■ Problem to work on: Up to and including the final line, retype each line of the records below, starting with the one that contains "Given: Start logging".

(Stored data)
■ ■ ■

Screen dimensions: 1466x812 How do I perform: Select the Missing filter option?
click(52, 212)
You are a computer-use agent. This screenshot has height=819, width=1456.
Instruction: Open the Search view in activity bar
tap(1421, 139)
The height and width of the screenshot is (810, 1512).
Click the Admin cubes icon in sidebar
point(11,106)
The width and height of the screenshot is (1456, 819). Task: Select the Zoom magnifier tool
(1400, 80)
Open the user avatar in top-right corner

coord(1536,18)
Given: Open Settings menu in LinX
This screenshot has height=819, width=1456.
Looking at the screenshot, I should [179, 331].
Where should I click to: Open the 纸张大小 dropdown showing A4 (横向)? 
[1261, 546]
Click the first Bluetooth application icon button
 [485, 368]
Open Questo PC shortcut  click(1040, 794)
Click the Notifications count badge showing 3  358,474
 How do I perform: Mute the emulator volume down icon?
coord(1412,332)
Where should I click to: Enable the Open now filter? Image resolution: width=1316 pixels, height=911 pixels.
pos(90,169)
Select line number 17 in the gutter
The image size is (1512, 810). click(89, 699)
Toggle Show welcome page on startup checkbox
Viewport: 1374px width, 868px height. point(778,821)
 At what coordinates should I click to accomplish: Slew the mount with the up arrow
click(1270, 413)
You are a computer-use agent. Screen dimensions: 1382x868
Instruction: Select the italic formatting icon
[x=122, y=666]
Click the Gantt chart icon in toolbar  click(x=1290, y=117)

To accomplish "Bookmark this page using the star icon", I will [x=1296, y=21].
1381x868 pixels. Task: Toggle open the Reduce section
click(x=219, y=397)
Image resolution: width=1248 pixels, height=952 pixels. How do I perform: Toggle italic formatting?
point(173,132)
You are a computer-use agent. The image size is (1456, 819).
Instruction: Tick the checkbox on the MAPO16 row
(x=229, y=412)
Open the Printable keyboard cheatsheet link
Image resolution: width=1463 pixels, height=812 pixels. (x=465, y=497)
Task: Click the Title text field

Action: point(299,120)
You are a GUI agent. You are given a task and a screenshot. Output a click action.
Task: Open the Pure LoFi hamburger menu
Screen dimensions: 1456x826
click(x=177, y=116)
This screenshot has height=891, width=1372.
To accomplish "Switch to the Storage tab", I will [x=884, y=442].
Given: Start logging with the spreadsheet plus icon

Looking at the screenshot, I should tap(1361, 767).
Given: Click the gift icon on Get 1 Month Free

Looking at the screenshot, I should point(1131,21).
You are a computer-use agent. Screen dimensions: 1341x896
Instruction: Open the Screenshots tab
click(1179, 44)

■ ■ ■

■ Response:
Given: Start logging with the spreadsheet plus icon

Looking at the screenshot, I should tap(1361, 767).
Given: Click the gift icon on Get 1 Month Free

Looking at the screenshot, I should point(1131,21).
You are a computer-use agent. Screen dimensions: 1341x896
Instruction: Open the Screenshots tab
click(1179, 44)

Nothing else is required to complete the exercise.